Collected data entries
********************
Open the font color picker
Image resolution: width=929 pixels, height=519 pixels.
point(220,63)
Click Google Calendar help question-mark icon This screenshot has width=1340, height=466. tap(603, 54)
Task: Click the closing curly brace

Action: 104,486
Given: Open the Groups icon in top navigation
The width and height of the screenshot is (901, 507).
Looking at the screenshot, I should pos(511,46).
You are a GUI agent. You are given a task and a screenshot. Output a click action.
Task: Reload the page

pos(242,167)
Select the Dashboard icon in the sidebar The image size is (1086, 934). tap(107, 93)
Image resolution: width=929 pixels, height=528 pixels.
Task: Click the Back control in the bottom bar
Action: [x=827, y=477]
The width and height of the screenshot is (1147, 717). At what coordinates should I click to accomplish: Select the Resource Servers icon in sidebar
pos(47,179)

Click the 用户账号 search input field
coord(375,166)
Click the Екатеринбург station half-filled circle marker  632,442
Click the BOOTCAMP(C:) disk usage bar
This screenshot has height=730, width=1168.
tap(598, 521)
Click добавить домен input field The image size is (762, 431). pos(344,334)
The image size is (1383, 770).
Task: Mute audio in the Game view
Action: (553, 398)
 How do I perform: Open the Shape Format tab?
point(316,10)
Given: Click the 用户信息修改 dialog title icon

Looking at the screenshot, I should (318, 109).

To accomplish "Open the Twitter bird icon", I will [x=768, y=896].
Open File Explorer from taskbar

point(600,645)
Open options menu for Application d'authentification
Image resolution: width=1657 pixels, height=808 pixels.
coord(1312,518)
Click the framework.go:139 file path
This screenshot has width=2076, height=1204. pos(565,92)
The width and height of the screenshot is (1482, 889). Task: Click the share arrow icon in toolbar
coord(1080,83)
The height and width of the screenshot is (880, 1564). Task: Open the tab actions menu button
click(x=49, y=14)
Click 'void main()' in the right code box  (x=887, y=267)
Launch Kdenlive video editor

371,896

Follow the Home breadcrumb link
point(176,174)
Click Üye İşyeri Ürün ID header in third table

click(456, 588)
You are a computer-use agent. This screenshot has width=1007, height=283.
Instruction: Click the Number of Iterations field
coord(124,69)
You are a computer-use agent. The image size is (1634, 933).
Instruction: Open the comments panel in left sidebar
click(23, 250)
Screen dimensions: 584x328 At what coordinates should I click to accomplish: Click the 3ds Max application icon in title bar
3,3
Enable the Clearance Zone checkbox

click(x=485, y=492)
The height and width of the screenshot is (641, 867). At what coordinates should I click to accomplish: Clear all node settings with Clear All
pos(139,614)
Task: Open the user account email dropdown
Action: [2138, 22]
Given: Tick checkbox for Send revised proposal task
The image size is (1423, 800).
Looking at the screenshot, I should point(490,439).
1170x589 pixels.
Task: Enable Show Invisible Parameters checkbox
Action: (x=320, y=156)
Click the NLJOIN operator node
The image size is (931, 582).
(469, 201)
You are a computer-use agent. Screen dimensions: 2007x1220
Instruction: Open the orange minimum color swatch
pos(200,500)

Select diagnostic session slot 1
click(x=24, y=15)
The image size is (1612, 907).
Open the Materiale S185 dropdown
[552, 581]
********************
Description of the task
From the line containing "Click the NLJOIN operator node" to the final line of the data, repeat each line exactly. Include both ends.

Response to the exercise
Click the NLJOIN operator node
The image size is (931, 582).
(469, 201)
You are a computer-use agent. Screen dimensions: 2007x1220
Instruction: Open the orange minimum color swatch
pos(200,500)

Select diagnostic session slot 1
click(x=24, y=15)
The image size is (1612, 907).
Open the Materiale S185 dropdown
[552, 581]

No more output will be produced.